# Obscure/Trippy/Weird/Unkown Animated Films



## Beast. (Feb 7, 2014)

I've been trying to compile a list of all the obscure, trippy, weird, unknown, etc.. animated films for quite a while now. I'm all tapped out though and I could really use some help. I'll admit some of these would be better defined as just epic rather than trippy/weird. I even alphabetized them for your viewing pleasure, enjoy! 

$9.99
A Scanner Darkly
A Town Called Panic
Aachi and Ssipak
Adventures of Mark Twain
Afro Samurai Ressurection
Akira
Allegro non Troppo
American Pop
Animal Farm
Animatrix
Barefoot Gen
Batman Black and White
Castle in the Sky
Chico and Rita
Cleopatra (1970)
Cool World
Coonskin
Dead Leaves
Down and Dirty Duck
Fanstastic Planet
Fantasia
Fantastic Mr.Fox
Feherlofia/Son of White Mare
Felidae
Felix the Cat
Fire and Ice
Fritz the Cat
Gandahar/Light Years
Genius Party
Genius Party Beyond
Grave of the Fireflies
Grendal Grendal Grendal
Gwen, the Book of Sand (1984)
Havoc in Heaven
Heavy Metal
Heavy Metal 2000
Heavy Traffic
Hey Good Lookin
I Married a Strange Person
Idiots and Angels
Interstella 5555: The 5tory of the 5ecret 5tar 5ystem
It's Such a Beautiful Day
Johnny Corncob
Kirikou and the Sorceress
Last Days of Coney Island
Lil' Pimp
Lord of the Rings(1978)
Memories
Metropolis(2001)
Mind Game
Mr.Bug Goes to Town
Mutant Aliens
My Neighbor Totoro
Nausica? of the Valley of the Wind
Neo Tokyo
Nezha Conquers the Dragon King
Ninja Scroll
Nocturna
One Thousand and One Arabian Nights
Paprika
Perfect Blue
Persepolis
Pom Poko
Ponyo
Princess Mononoke
Puff the Magic Dragon
Raggedy Ann & Andy: A Musical Adventure
Red Line
Robot Carnival
Rock and Rule
Sita Sings the Blues
Southpark Bigger Loger Uncut
Spirited Away
Tales From Earthsea
Tarzoon.

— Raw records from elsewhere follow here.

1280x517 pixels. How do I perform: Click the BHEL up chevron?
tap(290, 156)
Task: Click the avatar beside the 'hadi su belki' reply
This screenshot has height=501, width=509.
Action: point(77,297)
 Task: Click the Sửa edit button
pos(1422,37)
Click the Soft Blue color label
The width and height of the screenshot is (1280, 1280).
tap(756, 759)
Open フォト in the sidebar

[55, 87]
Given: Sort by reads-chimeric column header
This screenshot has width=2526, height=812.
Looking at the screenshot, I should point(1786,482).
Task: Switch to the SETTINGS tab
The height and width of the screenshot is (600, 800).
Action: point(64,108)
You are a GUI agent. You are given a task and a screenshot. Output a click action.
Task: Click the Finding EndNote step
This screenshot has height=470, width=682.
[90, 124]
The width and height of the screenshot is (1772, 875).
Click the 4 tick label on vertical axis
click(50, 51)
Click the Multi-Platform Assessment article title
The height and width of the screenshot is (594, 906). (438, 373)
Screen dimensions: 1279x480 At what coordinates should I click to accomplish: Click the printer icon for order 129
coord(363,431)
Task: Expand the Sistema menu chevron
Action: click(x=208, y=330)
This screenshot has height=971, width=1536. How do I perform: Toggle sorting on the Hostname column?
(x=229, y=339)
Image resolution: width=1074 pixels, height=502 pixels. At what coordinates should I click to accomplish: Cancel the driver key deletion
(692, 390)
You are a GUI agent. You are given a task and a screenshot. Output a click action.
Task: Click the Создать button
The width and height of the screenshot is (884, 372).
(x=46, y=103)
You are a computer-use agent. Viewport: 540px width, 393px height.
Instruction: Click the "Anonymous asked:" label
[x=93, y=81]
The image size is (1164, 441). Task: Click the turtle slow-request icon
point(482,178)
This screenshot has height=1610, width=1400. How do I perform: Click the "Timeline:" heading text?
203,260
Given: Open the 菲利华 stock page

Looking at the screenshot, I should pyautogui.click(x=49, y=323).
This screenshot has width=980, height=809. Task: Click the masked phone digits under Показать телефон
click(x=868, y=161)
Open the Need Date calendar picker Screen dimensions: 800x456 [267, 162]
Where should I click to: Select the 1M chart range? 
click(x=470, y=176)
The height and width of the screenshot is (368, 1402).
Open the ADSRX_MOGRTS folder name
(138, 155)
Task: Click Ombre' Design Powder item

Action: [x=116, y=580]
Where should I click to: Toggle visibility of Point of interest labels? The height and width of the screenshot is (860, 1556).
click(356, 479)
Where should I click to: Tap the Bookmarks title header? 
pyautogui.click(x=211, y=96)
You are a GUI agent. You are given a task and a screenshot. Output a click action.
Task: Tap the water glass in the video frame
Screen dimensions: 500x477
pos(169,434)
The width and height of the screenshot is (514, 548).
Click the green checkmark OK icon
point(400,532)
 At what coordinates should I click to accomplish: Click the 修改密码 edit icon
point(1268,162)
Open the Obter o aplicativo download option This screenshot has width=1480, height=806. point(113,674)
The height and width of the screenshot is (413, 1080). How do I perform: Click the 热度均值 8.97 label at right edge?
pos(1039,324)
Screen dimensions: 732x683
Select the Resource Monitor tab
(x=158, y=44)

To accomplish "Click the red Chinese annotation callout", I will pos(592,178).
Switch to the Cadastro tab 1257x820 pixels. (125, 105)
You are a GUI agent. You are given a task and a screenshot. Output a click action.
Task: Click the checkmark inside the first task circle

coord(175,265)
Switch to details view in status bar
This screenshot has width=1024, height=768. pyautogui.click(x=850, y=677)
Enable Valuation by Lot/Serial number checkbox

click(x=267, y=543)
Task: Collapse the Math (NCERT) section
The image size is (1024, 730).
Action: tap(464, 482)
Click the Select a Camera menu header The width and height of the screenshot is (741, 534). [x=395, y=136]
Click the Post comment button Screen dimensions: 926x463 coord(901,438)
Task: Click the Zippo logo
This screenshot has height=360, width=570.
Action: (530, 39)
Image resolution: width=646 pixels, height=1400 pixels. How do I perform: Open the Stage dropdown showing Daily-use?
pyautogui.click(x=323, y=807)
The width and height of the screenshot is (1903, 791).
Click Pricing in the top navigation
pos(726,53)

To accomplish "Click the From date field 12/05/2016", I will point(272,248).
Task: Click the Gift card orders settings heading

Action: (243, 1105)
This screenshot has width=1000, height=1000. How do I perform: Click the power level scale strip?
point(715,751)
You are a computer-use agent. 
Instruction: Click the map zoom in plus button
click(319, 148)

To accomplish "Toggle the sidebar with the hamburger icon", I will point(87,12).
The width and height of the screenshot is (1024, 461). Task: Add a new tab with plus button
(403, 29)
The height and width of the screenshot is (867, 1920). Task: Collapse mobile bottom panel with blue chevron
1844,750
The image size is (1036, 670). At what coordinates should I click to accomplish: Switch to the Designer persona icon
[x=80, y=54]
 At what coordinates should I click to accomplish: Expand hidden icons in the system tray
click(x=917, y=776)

Shame of the Jungle
Tatsumi
Tekkonkinkreet
The Amazing Mr. Bickford
The Cat Returns
The Haunted World of El Superbeasto
The King and the Mocking Bird/Le Roi et L'Oiseau
The Last Unicorn
The Legend of the Sky Kingdom
The Lost Letter
The Nightmare Before Christmas
The Nine Lives of Fritz the Cat
The Plague Dogs
The Point
The Secret of Kells
The Snow Queen
The Sword in the Stone
The Thief and the Cobbler
The Triplets of Belleville
The Tune
Time Masters
Tokyo Godfathers
Toys In The Attic
Visions of Frank
Waking Life
Wall-E
Waltz With Bashir
Watership Down
Welcome to the Space Show
When the Wind Blows
Who Framed Roger Rabbit
Wizards
Yellow Submarine

One that I heard about and have been looking for forever is "How the Grinch Killed Horton". I'm not sure if it really exists but it sounds amazing so I hope it does.


----------



## Lucaniel (Feb 7, 2014)

i''m guessing that if it doesn't come under obscure or unknown, it comes under one of the others, which is why Wall-E and others are in there?


----------



## Beast. (Feb 7, 2014)

Well I used vague terms like trippy and weird to hopefully get a wider variety of suggestions.


----------



## Gain (Feb 7, 2014)

I just browse imdb until I find something (well...when I still watched movies regularly)


----------



## Varg (Feb 7, 2014)

Spring and chaos ,  Fantastic planet , Angel's egg ,  Wings of honneamise , tragedy of belladonna , Father and daughter ,Sita sings the blues  , works of Koji Yamamura ,  and Jan Svankmajer.


----------



## Stunna (Feb 7, 2014)

Ernest and Celestine.


----------



## Samavarti (Feb 7, 2014)

_Princess Arete_ and _The Painting_.

Edit.  Also _The Rain Children_.


----------



## Rukia (Feb 7, 2014)

Tangled is definitely trippy.  A woman raises a girl for 18 years and the girl doesn't care when the woman dies.  Shit is pretty incomprehensible.


----------



## Beast. (Feb 7, 2014)

Kate Nash said:


> I just browse imdb until I find something (well...when I still watched movies regularly)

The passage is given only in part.